Using the end of a biro lid to draw around, I drew circles and coloured them in. They seem to converge at the bow that I used to tie the found object to yesterday’s drawing. What would I like to be neatly tied up?
The conversation I had with my mum perhaps, in which she stated I am not maternal: I am not like her and my sister; I am like my dad’s side of the family. Never one for recognising my individuality, she seems to break us down into either being like her or being like him. Plus it’s not true. Of course I’m maternal. I raised my son. I loved him from the moment I felt him. I questioned what I was doing all the time, worrying that I would cause him the pain that I felt when I was growing up.

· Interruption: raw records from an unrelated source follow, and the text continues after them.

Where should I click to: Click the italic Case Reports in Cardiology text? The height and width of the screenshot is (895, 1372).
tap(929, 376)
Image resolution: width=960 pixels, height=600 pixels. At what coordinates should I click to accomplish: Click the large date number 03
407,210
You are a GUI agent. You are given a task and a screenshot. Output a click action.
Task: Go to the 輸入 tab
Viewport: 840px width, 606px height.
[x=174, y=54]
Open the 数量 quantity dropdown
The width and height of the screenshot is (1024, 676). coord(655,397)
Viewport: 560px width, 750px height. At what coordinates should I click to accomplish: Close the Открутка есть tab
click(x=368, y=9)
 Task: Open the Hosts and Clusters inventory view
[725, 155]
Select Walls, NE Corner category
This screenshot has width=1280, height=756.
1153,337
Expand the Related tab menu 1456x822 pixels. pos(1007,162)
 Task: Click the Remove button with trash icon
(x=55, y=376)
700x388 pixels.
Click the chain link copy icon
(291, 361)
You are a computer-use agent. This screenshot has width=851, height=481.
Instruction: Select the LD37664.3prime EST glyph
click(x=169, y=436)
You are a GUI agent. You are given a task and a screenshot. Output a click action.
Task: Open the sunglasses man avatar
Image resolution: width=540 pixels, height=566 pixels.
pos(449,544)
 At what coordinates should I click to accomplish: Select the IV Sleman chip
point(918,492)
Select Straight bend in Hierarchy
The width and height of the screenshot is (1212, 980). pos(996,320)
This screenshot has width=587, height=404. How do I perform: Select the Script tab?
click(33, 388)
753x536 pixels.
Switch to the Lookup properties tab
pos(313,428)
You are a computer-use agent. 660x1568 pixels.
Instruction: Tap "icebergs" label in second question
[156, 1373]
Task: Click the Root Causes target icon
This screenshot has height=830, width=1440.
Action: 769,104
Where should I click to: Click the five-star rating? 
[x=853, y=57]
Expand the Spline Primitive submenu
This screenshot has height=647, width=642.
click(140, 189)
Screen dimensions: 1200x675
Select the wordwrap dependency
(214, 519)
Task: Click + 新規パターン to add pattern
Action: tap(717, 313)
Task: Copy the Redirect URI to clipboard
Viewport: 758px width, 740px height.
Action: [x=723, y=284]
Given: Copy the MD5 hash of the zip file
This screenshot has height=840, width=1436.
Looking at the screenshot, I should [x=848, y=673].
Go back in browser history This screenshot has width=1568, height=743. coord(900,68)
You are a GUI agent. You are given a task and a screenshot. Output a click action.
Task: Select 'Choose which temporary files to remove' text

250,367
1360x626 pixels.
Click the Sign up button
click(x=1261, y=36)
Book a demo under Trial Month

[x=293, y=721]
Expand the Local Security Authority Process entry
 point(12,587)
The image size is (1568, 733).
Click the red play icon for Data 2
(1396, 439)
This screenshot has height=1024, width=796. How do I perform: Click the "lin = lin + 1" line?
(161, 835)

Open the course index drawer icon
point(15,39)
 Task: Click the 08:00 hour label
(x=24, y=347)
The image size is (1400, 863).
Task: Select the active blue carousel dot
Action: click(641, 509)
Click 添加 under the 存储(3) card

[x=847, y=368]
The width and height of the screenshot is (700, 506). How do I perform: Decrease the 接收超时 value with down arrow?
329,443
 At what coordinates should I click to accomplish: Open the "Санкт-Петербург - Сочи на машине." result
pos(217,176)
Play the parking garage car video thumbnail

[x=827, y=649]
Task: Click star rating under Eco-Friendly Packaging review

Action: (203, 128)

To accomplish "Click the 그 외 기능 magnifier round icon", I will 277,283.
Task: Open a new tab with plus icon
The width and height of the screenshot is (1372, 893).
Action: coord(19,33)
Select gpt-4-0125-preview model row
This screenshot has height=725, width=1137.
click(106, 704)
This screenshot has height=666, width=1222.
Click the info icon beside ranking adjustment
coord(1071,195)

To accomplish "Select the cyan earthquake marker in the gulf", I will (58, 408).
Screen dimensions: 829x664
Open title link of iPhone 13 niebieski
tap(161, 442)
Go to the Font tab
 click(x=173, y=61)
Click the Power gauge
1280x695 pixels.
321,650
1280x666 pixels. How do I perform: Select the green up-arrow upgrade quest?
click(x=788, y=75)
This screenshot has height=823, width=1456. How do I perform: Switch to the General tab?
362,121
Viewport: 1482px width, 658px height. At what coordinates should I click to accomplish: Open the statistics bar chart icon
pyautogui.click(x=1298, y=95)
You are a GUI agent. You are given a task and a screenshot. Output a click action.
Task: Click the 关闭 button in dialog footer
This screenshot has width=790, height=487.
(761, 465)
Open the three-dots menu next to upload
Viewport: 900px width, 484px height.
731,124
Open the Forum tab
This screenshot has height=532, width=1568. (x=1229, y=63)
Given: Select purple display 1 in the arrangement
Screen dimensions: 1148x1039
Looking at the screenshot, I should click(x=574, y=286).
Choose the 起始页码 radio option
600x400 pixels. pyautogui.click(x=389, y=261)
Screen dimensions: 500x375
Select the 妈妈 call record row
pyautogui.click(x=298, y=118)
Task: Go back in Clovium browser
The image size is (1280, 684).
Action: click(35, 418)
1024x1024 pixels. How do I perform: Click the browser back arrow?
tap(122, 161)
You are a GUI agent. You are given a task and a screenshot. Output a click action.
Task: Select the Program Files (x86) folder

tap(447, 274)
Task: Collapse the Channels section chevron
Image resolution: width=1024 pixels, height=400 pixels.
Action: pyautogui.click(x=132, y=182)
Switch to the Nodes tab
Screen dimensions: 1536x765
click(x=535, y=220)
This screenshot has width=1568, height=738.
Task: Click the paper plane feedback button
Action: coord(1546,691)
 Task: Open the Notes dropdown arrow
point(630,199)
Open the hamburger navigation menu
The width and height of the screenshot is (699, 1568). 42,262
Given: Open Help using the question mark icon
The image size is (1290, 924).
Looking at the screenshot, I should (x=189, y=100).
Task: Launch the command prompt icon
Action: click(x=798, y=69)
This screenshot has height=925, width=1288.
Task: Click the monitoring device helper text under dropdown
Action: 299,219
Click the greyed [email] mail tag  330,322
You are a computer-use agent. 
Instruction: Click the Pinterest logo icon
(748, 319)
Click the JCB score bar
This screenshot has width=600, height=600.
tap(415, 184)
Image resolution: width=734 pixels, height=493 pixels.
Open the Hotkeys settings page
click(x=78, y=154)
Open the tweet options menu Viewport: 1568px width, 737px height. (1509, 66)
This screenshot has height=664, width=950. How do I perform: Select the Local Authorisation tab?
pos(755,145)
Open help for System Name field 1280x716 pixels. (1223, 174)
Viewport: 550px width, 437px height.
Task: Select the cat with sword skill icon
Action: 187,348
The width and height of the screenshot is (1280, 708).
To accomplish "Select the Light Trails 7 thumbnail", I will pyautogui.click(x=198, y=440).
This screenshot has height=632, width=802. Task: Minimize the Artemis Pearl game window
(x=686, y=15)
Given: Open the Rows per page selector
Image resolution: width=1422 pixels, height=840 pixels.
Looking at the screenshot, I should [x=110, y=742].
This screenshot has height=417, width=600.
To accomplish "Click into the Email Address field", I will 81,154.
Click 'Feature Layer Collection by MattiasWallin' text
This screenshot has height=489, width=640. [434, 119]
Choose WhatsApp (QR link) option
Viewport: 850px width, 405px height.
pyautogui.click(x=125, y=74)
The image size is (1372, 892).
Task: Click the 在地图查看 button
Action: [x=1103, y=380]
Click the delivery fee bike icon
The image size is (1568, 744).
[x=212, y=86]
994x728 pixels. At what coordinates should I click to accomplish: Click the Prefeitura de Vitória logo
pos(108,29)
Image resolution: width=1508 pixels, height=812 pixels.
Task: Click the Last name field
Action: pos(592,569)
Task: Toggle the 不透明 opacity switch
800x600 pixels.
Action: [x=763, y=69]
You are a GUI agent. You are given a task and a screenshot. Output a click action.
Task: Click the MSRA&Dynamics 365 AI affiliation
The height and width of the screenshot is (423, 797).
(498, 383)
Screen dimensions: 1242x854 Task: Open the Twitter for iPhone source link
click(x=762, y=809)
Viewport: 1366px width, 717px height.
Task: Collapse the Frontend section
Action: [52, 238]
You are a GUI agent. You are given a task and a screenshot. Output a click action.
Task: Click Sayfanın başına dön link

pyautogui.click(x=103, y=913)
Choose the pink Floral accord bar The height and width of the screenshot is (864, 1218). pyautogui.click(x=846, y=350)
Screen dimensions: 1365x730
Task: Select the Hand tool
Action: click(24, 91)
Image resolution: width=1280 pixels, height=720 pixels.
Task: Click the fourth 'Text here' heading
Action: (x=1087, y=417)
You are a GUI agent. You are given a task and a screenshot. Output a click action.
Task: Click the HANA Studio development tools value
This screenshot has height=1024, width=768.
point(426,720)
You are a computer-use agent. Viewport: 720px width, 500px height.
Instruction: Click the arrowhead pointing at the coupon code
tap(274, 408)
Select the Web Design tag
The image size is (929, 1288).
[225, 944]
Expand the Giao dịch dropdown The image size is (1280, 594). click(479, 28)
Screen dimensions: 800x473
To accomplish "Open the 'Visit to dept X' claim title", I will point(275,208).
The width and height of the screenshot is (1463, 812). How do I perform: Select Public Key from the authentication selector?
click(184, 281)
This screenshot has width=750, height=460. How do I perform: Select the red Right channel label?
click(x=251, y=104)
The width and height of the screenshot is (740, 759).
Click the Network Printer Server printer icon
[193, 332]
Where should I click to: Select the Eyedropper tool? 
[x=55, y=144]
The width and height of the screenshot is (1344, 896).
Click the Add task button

I didn’t object to what she said when she was saying it. I went quiet. I made a few hmmm noises. On she crashed, without regard for my lack of participation in her belief. She cited evidence for my non maternalness: my dad’s sisters would have been horrified to have a baby. I wasn’t horrified. I never wanted children and got pregnant by carelessness but I wasn’t horrified. But there was no space to say this in. I was trapped in an old pattern where she dictates how and who I am and I let her.
I didn’t sleep well. I felt agitated. I wished I had said it wasn’t true and I wondered what made me stay quiet. There was a feeling of skating onto thin ice when I mentioned meeting Michael. I told her how we talked about our relationship and how it felt good to be with someone who was willing to look at aspects that might be painful. I changed the subject, aware that I was talking to someone who was definitely not like that. Perhaps therein lies the problem: I colluded with her and left myself behind.
How has she jumped to this conclusion? I thought about ringing her to find out. But behind that question is years of resentment that might explode out of me. Where was she while I mothered my son? She was not there mothering me while I did it. A dislike of Brighton (too busy) keeps her from visiting so her observation of me as a mother is limited to the few times I’ve visited her and the fewer times she’s visited me. There is very little evidence for her to base her idea on apart from her own desire to organise my sister and me into neat categories. So perhaps her assertion is a projection of her own lack of maternal instinct.
Each time I have opened up to her she squashes me. She’s probably not aware she’s doing it. I hope. I wonder if I pass it on to my son? This is the first time I’ve seen it clearly. Before it was like breathing: such a natural part of my existence that I didn’t realise it was there. Awareness creates space for change.